[Saved entries]
* * * * * * *

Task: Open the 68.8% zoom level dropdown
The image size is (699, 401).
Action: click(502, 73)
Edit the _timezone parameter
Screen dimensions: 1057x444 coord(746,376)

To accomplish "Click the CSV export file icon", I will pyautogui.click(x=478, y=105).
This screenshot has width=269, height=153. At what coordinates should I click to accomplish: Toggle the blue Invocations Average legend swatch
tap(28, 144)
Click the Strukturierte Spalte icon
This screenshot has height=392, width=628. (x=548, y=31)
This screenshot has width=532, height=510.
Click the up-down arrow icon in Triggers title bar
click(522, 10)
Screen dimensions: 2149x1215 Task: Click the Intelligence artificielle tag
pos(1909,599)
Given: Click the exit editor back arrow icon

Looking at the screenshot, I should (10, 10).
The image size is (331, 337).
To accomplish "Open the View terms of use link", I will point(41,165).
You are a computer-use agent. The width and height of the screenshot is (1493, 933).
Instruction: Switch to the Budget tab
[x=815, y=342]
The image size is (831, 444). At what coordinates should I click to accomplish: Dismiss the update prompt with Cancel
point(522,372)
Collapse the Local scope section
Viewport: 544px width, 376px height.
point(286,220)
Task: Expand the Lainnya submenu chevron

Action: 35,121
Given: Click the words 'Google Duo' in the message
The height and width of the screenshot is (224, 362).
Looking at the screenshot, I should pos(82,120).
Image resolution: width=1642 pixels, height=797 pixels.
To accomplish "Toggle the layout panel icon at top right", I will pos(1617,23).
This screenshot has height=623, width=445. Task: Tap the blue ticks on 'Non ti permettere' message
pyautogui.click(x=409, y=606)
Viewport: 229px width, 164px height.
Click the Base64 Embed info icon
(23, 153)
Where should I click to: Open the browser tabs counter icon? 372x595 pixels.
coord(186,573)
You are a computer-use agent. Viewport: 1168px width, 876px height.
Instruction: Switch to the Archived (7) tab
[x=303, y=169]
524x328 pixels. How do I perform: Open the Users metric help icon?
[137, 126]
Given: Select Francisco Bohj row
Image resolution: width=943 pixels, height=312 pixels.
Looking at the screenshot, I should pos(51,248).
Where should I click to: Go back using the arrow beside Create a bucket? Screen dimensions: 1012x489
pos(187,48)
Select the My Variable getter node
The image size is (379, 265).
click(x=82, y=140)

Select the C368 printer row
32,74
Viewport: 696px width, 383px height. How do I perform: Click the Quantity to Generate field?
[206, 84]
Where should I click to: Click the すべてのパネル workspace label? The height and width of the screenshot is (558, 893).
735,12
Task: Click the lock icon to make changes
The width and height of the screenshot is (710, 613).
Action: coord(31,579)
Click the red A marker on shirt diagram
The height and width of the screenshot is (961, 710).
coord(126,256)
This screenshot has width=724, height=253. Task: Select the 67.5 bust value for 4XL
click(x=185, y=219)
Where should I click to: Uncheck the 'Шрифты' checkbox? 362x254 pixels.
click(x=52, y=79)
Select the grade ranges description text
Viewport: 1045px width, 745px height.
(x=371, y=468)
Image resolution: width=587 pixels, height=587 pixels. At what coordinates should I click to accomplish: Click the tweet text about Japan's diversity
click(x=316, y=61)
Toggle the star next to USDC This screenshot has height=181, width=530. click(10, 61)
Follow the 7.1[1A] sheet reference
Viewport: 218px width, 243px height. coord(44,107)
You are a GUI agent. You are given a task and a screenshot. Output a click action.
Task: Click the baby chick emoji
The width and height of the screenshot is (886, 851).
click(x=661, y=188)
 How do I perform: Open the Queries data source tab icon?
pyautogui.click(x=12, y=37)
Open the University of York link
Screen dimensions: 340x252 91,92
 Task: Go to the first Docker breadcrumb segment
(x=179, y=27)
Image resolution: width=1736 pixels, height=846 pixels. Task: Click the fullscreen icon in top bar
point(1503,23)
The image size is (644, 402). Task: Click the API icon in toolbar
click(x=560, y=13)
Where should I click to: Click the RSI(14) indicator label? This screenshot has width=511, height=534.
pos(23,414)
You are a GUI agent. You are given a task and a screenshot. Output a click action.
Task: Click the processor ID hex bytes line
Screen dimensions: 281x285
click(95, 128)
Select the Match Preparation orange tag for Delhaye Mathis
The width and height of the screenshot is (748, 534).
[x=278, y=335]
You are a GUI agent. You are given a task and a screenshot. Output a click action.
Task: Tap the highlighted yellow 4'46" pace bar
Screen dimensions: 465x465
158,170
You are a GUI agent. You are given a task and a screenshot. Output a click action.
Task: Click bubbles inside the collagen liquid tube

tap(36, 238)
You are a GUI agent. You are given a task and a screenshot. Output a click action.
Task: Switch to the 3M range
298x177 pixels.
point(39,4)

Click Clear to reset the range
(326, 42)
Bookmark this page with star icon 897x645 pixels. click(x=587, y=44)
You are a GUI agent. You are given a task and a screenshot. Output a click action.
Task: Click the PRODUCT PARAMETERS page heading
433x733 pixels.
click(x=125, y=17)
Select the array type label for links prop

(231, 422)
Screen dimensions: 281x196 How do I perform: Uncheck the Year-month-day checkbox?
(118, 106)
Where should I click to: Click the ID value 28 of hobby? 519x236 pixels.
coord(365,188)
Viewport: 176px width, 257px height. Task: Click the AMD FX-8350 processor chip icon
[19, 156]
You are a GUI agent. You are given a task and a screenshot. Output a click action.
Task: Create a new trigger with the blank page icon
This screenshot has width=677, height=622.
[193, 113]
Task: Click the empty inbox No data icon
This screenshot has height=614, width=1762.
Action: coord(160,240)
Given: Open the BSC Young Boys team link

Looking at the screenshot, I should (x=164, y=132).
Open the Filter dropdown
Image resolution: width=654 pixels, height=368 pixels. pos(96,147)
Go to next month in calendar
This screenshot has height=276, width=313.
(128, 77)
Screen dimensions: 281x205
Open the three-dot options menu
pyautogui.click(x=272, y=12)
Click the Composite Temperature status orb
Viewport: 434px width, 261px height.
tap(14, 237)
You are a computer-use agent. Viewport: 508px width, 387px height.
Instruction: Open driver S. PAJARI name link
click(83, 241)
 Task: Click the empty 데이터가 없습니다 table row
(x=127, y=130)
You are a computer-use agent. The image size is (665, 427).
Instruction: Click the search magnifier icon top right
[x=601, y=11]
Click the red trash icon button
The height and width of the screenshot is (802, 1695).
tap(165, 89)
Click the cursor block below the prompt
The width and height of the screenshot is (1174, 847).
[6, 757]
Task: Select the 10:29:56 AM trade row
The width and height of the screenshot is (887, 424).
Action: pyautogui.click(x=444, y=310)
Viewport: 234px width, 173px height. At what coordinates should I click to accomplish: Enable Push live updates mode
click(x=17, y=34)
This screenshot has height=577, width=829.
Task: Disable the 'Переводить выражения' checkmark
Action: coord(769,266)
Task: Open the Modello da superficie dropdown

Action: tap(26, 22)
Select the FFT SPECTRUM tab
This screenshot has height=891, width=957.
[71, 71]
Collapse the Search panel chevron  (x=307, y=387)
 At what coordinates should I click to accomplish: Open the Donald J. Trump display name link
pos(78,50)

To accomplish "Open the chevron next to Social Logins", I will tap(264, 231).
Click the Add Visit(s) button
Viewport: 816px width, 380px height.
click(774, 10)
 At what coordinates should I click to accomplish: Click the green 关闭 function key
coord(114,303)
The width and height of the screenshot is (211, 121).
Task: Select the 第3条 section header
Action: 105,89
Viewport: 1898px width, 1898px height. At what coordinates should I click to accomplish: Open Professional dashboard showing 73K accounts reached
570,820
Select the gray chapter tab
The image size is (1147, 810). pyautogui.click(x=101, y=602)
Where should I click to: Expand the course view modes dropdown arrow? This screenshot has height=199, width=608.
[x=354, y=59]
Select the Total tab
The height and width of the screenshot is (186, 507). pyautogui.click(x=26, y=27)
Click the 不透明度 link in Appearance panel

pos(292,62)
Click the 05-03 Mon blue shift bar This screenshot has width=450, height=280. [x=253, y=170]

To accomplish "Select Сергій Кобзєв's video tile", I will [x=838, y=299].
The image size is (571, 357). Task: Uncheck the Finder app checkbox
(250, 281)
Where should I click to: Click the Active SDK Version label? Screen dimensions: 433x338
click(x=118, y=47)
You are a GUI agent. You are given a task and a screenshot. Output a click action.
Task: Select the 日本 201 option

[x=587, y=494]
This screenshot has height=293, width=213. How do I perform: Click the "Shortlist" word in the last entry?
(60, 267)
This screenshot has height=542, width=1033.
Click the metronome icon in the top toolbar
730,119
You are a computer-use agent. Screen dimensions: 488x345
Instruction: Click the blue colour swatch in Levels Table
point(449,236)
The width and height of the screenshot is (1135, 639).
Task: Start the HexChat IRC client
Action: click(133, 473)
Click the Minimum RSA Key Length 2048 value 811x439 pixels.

* * * * * * *

● WHAT YOU ARE ASKED TO DO
Your task is to copy each line of the data above that holds "page".

● ANSWER FOR THE TASK
Bookmark this page with star icon 897x645 pixels. click(x=587, y=44)
Task: Click the PRODUCT PARAMETERS page heading
Task: Create a new trigger with the blank page icon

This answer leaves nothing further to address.